La planète, c’est d’abord la nôtre, la bleue (enfin… il semblerait qu’elle perde de sa couleur, ces temps-ci). Les autres sont trop invivables, trop inaccessibles, trop improbables.
La terre donc, et rien qu’elle. Or, dans cette vieille, et grande, et riche demeure, nous nous sentons depuis peu à l’étroit. Nous faudra-t-il pousser dehors quelques-uns de ses locataires ? Gardons les arbres, c’est vital, deux ou trois loups, ça fait joli — mais les moustiques ? Y aurait-il un droit des moustiques ? Ou seraient-ils utiles à quelque chose ? Admettons. Mais le bacille de Koch ? Mais le virus de la grippe ? Que de calculs scientifiques et juridiques compliqués, pour apprécier au mieux la manière dont on devrait se partager les locaux !

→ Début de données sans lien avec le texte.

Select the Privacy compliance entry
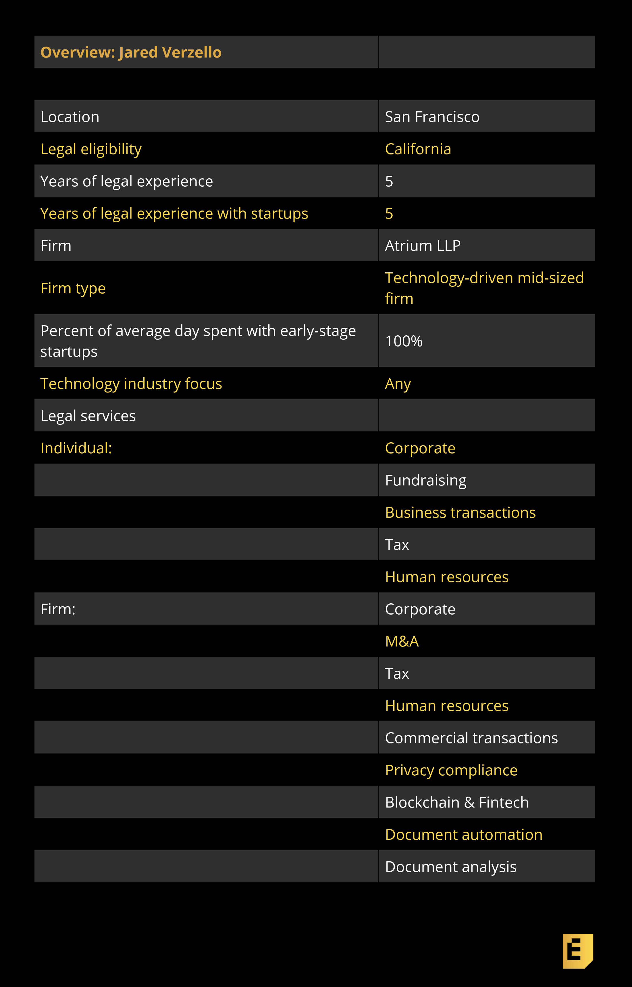(x=451, y=770)
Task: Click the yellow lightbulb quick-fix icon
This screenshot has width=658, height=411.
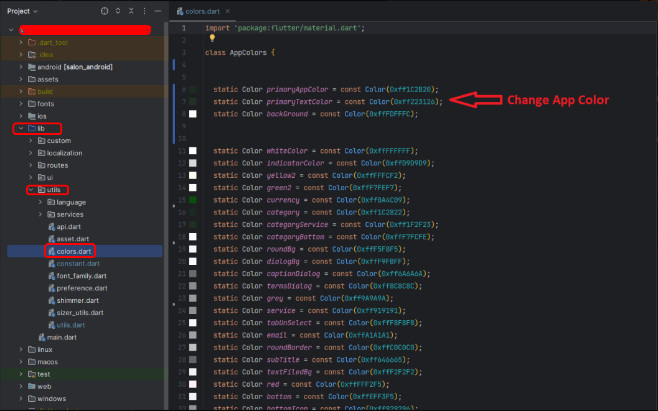Action: click(x=212, y=38)
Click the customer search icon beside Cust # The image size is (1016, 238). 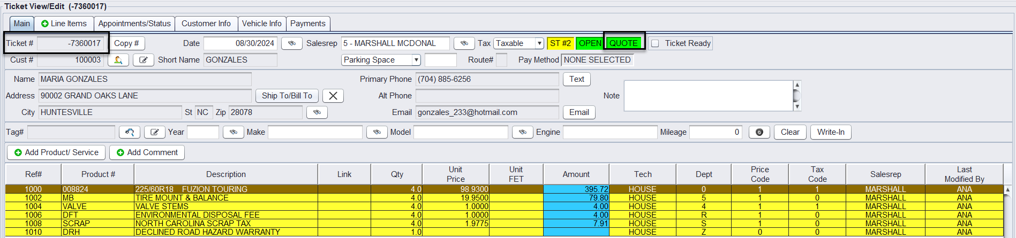(118, 60)
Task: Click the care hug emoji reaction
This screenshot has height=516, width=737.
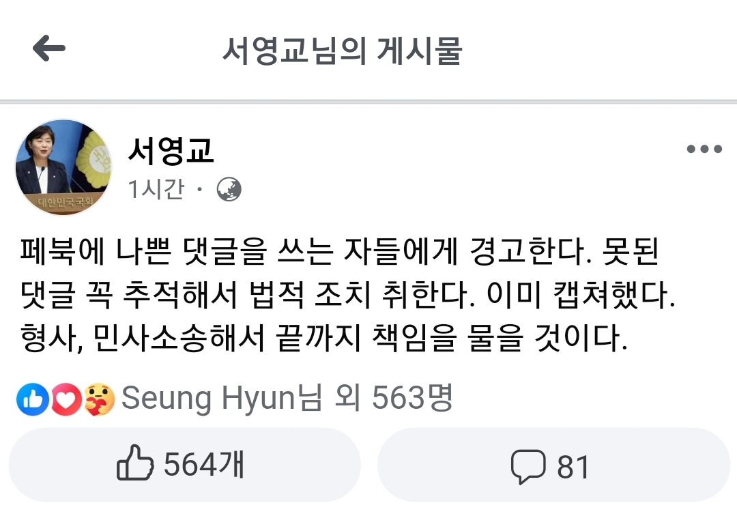Action: pos(99,399)
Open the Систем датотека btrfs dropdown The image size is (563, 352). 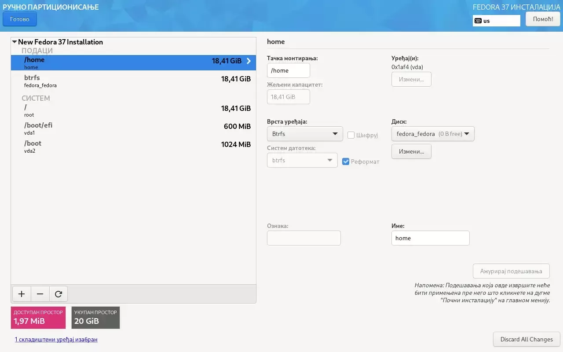[302, 160]
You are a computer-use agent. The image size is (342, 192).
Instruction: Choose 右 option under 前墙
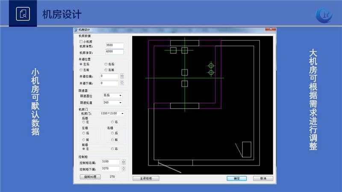pyautogui.click(x=112, y=149)
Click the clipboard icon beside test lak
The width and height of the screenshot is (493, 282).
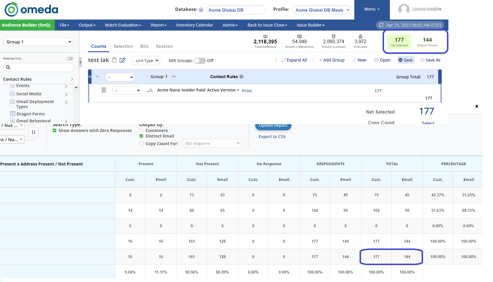[115, 60]
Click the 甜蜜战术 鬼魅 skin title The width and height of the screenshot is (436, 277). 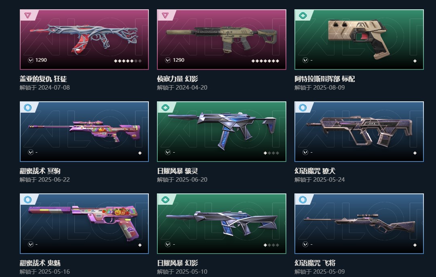coord(40,263)
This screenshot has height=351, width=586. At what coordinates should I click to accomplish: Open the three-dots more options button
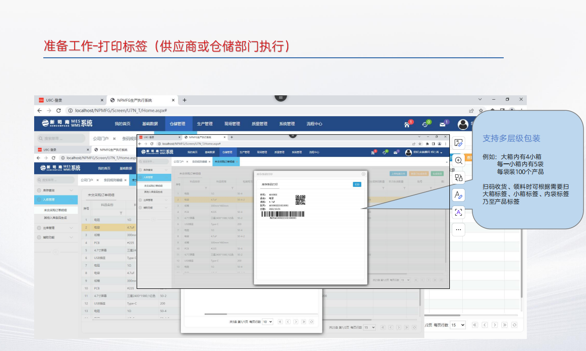point(459,230)
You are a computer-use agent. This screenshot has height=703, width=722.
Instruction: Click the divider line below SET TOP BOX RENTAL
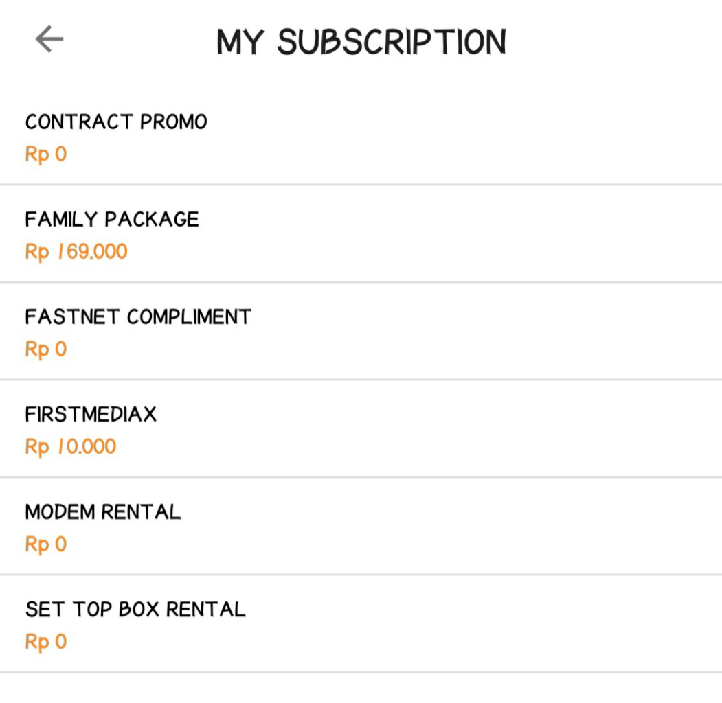pyautogui.click(x=361, y=672)
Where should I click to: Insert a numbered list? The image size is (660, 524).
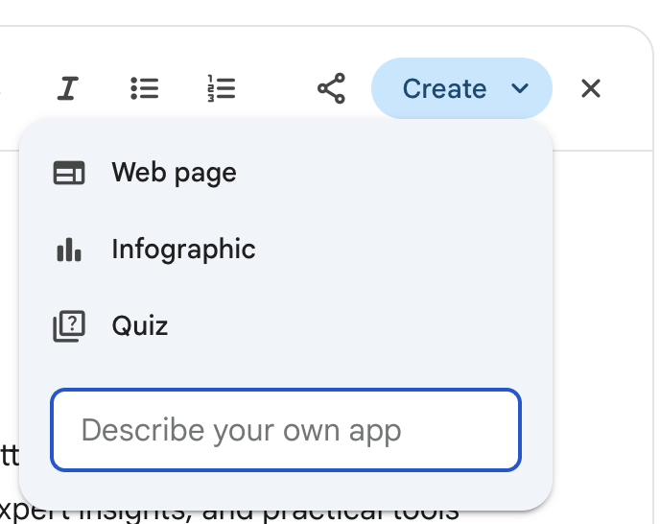[222, 89]
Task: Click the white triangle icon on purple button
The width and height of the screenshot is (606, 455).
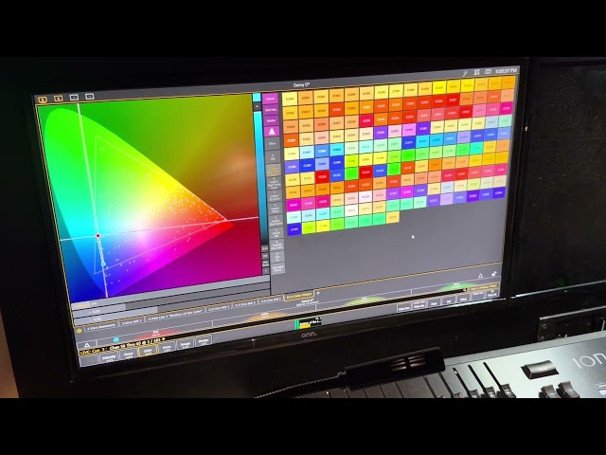Action: 271,132
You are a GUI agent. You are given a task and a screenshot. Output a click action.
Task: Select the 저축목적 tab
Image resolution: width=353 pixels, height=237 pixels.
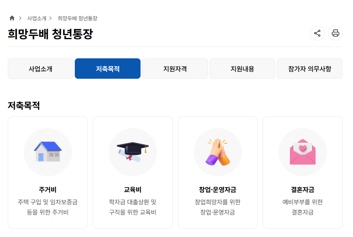107,69
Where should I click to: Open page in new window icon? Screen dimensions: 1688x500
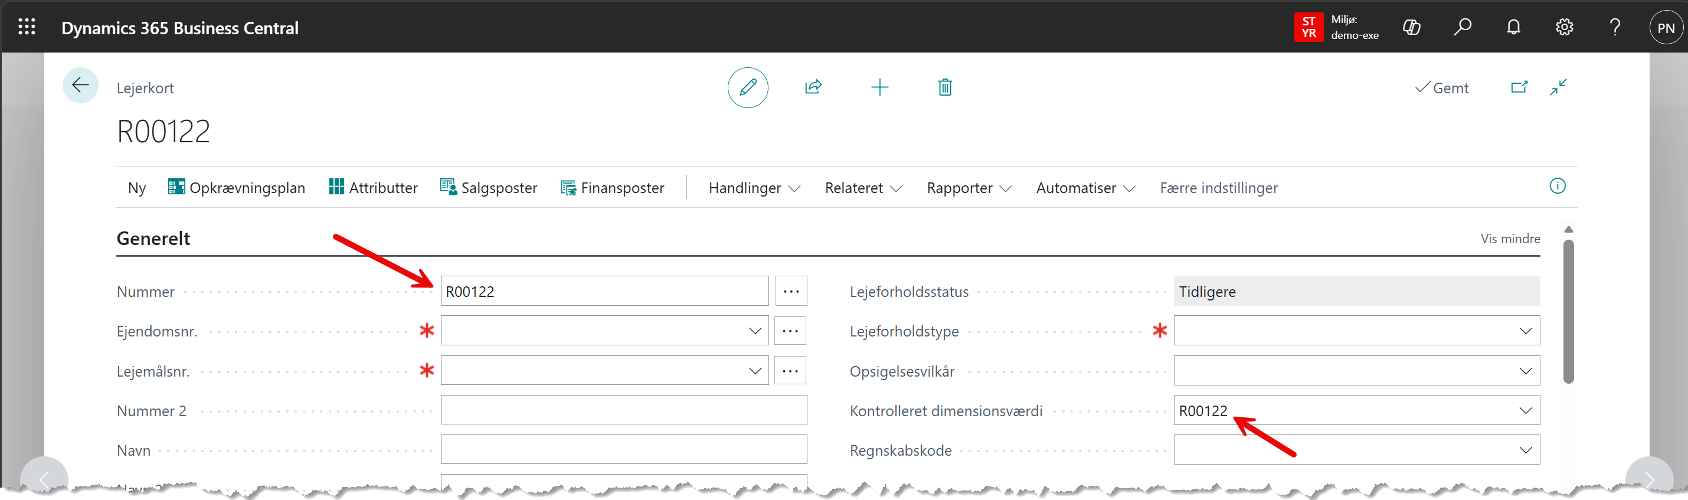tap(1519, 88)
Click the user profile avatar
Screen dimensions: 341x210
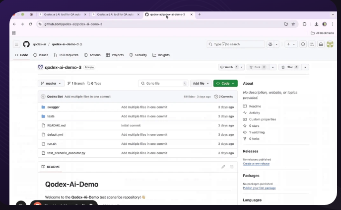[x=330, y=44]
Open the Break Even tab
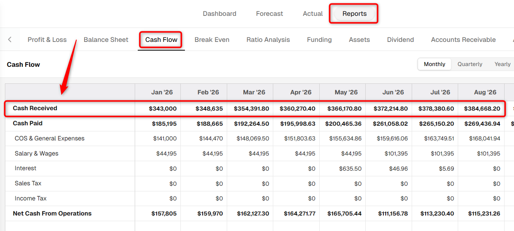 click(212, 40)
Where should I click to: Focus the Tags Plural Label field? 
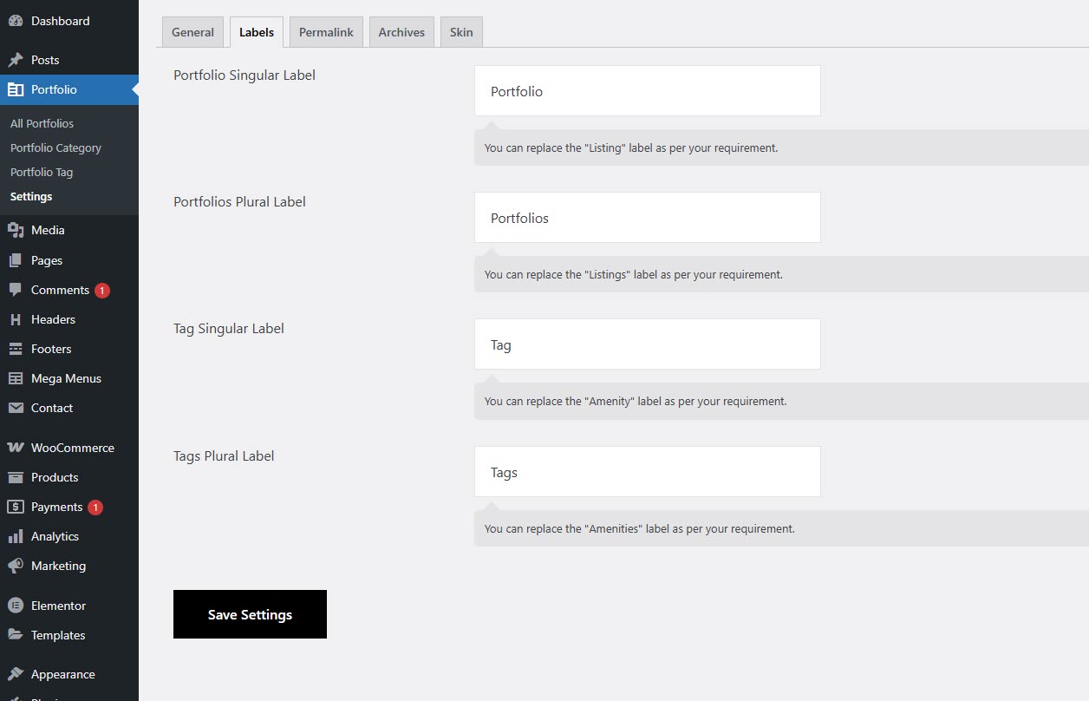click(x=647, y=472)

Mais si l’homme, et tous les autres vivants, étaient non pas sur la terre, mais la terre ? Si l’humanité était un organe parmi d’autres, constituant, avec eux, comme un grand organisme ? Si la terre était atteinte d’une maladie de son humanité, d’une sorte de cancer de l’homme ? L’organe est peut-être capable d’auto-guérison : nous pourrions tenter de procréer moins, de polluer moins. Calculs scientifiques et juridiques…
Le voyageur préfère une autre solution : simplement aimer la terre. Non pas d’un amour éperdument romantique, ni même d’un amour rationnel, mais par une sorte d’instinct d’appartenance — d’un amour organique. Se relier au système nerveux central, devenir un avec lui. Il saura faire tous les calculs. Et ses ressources sont inimaginables. Mais s’il échoue, qu’importe : personne d’autre n’aurait pu mieux faire. Il se pourrait en effet que, par nature, l’organisme soit peu organisé, proliférant, fragile, mortel…
À quelque distance du brouhaha des hommes, écouter ce que dit la terre. Voir alors qu’elle ne parle pas : elle chante. Une polyphonie aux inflexions infiniment complexes et délicates. La musique de la sphère. Avec, comme en transparence, l’écho subtil de celle de toutes les autres sphères.
À terme, le voyageur comprend que la maladie fait partie de l’organe, le brouhaha de la musique.
Écouter… Le langage de l’amour organique, c’est la beauté.